[EXERCISE INSTRUCTIONS] Print the listing below in full. Alter nothing.

[DATASET EXCERPTS]
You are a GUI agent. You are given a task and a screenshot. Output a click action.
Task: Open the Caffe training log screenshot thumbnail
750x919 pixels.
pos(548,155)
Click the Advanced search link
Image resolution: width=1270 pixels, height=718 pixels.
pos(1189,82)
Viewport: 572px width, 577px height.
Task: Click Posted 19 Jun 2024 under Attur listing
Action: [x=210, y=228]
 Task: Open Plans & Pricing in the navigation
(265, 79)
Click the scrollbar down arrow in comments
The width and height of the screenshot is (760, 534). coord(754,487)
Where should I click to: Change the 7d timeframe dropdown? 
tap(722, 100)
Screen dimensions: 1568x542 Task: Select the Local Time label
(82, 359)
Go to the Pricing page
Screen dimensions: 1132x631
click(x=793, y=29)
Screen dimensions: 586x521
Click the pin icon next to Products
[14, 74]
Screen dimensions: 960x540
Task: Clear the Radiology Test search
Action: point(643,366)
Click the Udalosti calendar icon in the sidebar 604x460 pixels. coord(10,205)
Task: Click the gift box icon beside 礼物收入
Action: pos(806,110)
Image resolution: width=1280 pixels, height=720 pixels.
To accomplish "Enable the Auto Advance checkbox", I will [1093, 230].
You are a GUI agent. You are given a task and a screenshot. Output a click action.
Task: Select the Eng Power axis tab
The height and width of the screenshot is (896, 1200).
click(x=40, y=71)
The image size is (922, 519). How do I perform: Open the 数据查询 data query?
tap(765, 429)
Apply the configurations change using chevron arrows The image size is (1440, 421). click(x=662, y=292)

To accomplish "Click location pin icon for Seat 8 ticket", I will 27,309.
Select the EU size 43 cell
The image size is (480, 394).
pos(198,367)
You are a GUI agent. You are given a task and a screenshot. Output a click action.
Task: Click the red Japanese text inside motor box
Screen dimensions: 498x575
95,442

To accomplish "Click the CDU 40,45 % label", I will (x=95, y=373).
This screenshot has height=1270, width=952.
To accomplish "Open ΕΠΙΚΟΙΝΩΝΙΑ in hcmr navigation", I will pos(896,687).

[ANSWER SPACE]
You are a GUI agent. You are given a task and a screenshot. Output a click action.
Task: Open the Caffe training log screenshot thumbnail
750x919 pixels.
pos(548,155)
Click the Advanced search link
Image resolution: width=1270 pixels, height=718 pixels.
pos(1189,82)
Viewport: 572px width, 577px height.
Task: Click Posted 19 Jun 2024 under Attur listing
Action: [x=210, y=228]
 Task: Open Plans & Pricing in the navigation
(265, 79)
Click the scrollbar down arrow in comments
The width and height of the screenshot is (760, 534). coord(754,487)
Where should I click to: Change the 7d timeframe dropdown? 
tap(722, 100)
Screen dimensions: 1568x542 Task: Select the Local Time label
(82, 359)
Go to the Pricing page
Screen dimensions: 1132x631
click(x=793, y=29)
Screen dimensions: 586x521
Click the pin icon next to Products
[14, 74]
Screen dimensions: 960x540
Task: Clear the Radiology Test search
Action: point(643,366)
Click the Udalosti calendar icon in the sidebar 604x460 pixels. coord(10,205)
Task: Click the gift box icon beside 礼物收入
Action: pos(806,110)
Image resolution: width=1280 pixels, height=720 pixels.
To accomplish "Enable the Auto Advance checkbox", I will [1093, 230].
You are a GUI agent. You are given a task and a screenshot. Output a click action.
Task: Select the Eng Power axis tab
The height and width of the screenshot is (896, 1200).
click(x=40, y=71)
The image size is (922, 519). How do I perform: Open the 数据查询 data query?
tap(765, 429)
Apply the configurations change using chevron arrows The image size is (1440, 421). click(x=662, y=292)

To accomplish "Click location pin icon for Seat 8 ticket", I will 27,309.
Select the EU size 43 cell
The image size is (480, 394).
pos(198,367)
You are a GUI agent. You are given a task and a screenshot. Output a click action.
Task: Click the red Japanese text inside motor box
Screen dimensions: 498x575
95,442

To accomplish "Click the CDU 40,45 % label", I will (x=95, y=373).
This screenshot has height=1270, width=952.
To accomplish "Open ΕΠΙΚΟΙΝΩΝΙΑ in hcmr navigation", I will pos(896,687).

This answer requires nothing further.